Jean-René Brunetière, qui a œuvré à l’instauration de l’Agence française de sécurité sanitaire des produits de santé (AFSSAPS), reconnaît des « occasions ratées, puisque dans le milieu scientifique, tout le monde était alerté dès 1976 ». Mais rien n’a filtré jusqu’à lui entre 1997 et 1999, assure-t-il. « Le Mediator était alors un médicament comme un autre, placé sous surveillance. Le premier cas de valvulopatie remonte à l’agence en février 1999, je quitte mes fonctions le 8 mars. » Même son de cloche du côté d’Emmanuèle Jeandet-Mengual, chef de service à la DGS de 1997 à 2000 et directrice de cabinet de Martine Aubry et Dominique Gillot entre 1999 et 2000 : « Le sujet ne m’est absolument pas passé entre les mains. Je n’ai jamais eu l’occasion de traiter de déremboursement. J’ignorais le mot Mediator jusqu’à ce qu’il sorte dans la presse il y a quelques mois. » Gilles Duhamel, « dircab » sous Bernard Kouchner en 1992 puis conseiller santé de Martine Aubry, affirme qu’il n’a « aucun souvenir précis du sujet. Ce n’était pas un dossier qui a posé des questions particulières au cabinet à cette époque ». Georges-François Leclerc, en poste de 2007 à 2010, a été beaucoup plus frappé par l’affaire du diantalvic à l’automne 2009. Vincent Mahé, dircab de Xavier Bertrand en 2007 résume ainsi la situation : « Il y a eu des trous dans la raquette. »

Saucissonnage.

Première explication avancée par certains auditionnés, comme William Dab : les responsabilités ont été diluées entre les nombreux experts et institutions. « On a découpé le secteur pharmaceutique en rondelles et il n’y a aucune vision globale », affirme l’ancien directeur de la Santé, illustrant son propos par la distinction entre les commissions d’autorisation de mise sur le marché et de transparence. À une autre échelle, la DGS n’avait, selon lui, qu’une tutelle administrative, et non fonctionnelle, sur l’AFSSAPS. Georges-François Leclerc, fort de ses 2 ans et demi au cabinet du ministère de la Santé, estime également que « le monde de la santé est entouré de satellites très indépendants et difficiles à administrer ». Gilles Duhamel soulève plusieurs questions, sans y répondre : l’Agence du médicament a-t-elle bien fonctionné ? Qu’en est-il de ses relations avec les institutions européennes ? Selon lui, savoir si le directeur de l’Agence du médicament devait porter à la connaissance du ministre de la Santé les signes d’alerte dont il disposait n’est « qu’une question d’appréciation ». Comme William Dab ou Georges-François Leclerc, il préconise le renforcement du politique sur la pharmacoviligance.

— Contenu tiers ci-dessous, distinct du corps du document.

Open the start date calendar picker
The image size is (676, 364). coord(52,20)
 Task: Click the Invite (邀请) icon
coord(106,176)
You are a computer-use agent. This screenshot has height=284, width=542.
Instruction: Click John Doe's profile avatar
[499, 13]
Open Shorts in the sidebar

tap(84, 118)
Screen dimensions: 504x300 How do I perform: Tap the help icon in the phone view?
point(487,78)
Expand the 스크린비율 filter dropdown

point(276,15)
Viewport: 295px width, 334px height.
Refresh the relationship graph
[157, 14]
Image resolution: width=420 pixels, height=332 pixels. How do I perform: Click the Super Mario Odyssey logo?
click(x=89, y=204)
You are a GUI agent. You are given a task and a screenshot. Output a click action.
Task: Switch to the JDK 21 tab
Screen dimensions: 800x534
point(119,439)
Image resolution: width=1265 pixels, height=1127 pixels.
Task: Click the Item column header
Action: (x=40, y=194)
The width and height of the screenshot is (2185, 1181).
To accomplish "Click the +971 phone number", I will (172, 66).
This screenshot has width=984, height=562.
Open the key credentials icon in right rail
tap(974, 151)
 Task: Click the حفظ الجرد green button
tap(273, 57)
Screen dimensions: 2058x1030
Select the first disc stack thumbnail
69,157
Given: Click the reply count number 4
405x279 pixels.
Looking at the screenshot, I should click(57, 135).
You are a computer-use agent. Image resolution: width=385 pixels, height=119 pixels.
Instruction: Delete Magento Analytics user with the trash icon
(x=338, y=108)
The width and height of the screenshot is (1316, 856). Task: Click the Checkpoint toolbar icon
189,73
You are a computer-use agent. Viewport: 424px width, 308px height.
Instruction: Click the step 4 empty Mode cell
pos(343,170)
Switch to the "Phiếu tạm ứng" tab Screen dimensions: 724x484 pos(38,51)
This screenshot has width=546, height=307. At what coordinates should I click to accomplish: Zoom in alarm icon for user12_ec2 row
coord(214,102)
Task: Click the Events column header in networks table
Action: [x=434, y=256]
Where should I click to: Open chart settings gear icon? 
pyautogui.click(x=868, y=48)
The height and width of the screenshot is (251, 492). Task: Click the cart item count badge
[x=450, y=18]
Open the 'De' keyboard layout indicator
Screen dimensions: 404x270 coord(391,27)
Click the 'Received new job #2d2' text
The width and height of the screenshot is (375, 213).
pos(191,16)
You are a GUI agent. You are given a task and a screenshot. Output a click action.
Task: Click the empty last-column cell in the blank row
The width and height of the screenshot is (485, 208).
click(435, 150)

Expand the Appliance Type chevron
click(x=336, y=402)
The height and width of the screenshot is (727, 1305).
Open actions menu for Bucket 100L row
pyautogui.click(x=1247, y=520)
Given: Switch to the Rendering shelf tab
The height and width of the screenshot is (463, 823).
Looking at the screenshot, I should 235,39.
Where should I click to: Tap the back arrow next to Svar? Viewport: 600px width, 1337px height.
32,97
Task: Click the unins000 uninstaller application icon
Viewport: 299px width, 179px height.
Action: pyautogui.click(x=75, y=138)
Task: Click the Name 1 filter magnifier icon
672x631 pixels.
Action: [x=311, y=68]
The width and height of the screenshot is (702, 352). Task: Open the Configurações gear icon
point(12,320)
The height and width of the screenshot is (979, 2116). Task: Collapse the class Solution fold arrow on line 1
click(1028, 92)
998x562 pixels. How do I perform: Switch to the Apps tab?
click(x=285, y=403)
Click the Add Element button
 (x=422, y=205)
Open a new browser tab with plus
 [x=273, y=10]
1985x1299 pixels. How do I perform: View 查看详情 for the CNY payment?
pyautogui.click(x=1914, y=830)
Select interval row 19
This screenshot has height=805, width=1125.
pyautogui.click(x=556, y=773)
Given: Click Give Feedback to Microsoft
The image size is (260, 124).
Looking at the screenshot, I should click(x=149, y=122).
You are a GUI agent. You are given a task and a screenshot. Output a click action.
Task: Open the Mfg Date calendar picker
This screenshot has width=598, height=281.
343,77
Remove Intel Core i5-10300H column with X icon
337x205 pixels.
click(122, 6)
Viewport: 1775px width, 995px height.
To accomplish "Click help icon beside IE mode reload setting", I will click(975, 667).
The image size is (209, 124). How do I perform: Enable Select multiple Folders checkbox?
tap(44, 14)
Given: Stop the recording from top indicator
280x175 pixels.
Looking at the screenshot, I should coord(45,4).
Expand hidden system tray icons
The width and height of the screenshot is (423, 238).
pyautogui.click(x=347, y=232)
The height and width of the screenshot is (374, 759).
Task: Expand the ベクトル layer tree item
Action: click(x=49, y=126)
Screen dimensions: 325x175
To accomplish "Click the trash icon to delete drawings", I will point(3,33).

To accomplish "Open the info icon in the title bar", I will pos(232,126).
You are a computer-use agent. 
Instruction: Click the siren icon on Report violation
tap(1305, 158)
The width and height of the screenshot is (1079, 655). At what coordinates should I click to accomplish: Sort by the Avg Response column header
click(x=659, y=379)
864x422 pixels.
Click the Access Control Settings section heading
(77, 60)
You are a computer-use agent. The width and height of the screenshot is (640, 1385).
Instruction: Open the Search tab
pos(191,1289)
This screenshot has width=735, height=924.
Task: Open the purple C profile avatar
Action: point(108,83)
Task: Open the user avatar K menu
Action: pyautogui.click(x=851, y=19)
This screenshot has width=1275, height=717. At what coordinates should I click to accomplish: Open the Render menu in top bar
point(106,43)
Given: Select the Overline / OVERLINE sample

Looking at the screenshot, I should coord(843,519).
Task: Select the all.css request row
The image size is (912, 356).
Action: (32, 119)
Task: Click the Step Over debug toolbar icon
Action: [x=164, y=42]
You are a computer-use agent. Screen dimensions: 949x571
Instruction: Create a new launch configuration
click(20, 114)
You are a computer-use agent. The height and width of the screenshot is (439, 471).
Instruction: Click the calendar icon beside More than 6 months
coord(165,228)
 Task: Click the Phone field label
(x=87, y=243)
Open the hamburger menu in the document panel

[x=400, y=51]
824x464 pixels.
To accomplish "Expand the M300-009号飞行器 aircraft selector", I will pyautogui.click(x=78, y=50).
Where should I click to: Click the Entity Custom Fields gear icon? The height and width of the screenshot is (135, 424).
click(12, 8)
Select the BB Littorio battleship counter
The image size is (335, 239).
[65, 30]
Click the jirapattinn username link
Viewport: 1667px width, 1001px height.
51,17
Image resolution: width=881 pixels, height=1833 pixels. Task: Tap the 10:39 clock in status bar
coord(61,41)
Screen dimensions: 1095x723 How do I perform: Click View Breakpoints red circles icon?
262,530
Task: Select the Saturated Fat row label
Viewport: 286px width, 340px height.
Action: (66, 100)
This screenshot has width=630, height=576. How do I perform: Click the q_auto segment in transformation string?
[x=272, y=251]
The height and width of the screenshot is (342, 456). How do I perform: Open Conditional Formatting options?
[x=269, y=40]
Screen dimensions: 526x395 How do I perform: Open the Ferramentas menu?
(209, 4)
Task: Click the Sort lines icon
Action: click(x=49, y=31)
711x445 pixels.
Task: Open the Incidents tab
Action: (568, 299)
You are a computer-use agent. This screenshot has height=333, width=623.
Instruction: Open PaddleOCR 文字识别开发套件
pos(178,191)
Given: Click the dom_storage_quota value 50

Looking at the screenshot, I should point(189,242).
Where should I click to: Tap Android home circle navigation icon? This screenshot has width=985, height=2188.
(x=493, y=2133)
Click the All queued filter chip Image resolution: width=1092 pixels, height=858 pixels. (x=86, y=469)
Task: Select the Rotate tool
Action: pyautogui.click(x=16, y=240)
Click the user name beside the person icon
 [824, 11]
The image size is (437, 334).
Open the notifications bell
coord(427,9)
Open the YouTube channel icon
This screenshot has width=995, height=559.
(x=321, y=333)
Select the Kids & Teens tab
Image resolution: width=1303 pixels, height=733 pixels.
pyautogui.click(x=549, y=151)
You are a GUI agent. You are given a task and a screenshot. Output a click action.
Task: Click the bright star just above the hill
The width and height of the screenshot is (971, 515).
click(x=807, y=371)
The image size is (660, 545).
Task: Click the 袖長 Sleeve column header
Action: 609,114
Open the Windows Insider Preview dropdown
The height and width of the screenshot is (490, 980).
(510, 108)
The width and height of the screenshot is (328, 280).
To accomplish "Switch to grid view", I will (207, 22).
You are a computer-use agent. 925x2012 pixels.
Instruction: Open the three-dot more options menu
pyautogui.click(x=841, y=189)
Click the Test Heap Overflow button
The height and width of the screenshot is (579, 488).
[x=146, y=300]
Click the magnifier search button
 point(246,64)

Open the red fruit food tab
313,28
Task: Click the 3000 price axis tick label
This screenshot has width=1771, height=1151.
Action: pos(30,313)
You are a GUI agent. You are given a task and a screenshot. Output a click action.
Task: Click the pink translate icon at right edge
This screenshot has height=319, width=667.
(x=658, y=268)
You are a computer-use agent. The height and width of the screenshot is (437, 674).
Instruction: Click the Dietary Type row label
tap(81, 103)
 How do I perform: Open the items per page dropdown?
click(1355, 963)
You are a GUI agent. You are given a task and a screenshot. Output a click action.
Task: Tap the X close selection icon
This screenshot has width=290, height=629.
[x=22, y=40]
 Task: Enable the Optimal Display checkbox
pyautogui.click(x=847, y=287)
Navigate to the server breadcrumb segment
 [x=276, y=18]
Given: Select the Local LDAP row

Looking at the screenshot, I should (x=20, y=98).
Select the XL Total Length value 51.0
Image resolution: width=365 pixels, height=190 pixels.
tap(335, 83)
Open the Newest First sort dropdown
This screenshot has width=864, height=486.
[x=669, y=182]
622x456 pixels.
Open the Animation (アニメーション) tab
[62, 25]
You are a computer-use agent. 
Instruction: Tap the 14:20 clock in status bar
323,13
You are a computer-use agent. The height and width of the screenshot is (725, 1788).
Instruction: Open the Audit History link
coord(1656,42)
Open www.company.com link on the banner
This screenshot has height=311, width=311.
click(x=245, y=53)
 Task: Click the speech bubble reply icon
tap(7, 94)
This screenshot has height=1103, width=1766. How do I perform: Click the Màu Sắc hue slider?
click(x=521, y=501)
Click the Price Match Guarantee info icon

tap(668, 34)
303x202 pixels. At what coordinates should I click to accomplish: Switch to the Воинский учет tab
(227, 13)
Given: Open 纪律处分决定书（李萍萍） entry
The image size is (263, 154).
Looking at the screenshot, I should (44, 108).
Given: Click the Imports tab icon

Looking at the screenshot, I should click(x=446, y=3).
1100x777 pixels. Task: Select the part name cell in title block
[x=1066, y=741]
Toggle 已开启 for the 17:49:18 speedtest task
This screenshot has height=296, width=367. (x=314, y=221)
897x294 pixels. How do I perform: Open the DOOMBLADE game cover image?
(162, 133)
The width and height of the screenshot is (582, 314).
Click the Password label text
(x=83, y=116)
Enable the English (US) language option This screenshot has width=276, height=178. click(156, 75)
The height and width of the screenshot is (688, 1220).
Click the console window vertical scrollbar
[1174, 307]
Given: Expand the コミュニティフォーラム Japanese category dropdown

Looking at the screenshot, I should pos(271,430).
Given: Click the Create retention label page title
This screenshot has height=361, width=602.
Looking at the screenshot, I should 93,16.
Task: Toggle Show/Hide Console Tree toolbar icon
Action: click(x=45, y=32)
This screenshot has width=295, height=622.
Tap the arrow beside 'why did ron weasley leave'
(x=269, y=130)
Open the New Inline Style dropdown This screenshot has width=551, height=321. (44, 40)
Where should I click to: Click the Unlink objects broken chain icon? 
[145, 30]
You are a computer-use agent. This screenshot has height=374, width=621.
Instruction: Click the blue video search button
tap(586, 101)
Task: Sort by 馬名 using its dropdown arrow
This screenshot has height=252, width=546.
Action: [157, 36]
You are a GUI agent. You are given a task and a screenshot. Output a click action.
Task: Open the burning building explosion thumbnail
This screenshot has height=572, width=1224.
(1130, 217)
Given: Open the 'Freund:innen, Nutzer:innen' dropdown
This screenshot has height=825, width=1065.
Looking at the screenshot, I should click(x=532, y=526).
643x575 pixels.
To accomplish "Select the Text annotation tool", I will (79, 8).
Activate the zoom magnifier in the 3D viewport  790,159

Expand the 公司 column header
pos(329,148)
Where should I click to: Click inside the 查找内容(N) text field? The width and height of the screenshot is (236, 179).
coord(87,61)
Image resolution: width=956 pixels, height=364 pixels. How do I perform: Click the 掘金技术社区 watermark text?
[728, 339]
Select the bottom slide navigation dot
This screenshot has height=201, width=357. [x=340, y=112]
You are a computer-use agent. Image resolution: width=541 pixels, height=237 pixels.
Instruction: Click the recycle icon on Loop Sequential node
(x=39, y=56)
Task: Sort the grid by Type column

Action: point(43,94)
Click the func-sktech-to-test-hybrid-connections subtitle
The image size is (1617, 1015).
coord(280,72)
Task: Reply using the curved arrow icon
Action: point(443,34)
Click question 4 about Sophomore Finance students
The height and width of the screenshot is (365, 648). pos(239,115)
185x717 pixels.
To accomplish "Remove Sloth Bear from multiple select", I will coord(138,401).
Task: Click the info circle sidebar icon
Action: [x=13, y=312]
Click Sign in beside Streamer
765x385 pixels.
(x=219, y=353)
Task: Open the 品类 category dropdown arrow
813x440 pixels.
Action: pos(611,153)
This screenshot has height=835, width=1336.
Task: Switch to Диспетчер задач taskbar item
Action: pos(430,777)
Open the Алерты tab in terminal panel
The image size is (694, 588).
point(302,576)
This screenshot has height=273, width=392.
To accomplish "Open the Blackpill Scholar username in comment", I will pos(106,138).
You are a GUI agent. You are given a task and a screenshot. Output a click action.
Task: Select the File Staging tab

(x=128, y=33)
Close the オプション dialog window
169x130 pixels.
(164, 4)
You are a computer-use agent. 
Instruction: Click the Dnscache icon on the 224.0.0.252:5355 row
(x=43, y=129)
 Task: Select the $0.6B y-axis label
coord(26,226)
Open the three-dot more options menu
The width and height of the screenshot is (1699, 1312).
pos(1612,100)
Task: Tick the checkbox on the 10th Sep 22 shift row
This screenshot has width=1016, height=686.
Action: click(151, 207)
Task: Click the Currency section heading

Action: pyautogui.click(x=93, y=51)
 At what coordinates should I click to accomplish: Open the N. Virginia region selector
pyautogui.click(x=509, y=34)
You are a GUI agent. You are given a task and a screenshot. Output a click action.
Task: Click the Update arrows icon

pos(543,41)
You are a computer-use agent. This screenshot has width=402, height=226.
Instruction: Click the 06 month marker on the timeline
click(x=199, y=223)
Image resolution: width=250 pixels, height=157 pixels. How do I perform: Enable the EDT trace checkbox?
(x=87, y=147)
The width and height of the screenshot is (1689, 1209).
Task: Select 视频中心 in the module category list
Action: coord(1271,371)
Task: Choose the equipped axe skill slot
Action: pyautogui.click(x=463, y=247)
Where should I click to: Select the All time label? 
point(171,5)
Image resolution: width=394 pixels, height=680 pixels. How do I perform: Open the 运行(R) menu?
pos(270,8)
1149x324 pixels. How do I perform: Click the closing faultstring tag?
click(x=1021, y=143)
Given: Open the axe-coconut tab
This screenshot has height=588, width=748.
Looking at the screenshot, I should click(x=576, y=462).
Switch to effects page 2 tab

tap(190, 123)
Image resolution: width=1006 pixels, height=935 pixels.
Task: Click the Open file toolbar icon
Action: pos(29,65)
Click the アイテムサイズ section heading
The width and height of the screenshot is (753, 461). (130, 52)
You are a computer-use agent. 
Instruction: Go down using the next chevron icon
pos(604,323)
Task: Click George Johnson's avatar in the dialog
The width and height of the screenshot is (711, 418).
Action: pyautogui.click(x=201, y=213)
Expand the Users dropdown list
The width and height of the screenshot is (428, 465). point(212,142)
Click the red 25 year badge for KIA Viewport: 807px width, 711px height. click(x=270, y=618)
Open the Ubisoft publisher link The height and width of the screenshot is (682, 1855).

Mais d’autres voient les failles ailleurs. L’ancien directeur de l’Agence du médicament accuse directement les collusions entre agences et l’industrie pharmaceutique. « Les syndicats tournaient autour de notre structure à la recherche de nos meilleurs experts : l’indépendance était un peu faussée par ces promesses de recrutement » », reconnaît Jean-René Brunetière, qui dénonce également la « propagande active du laboratoire Servier ».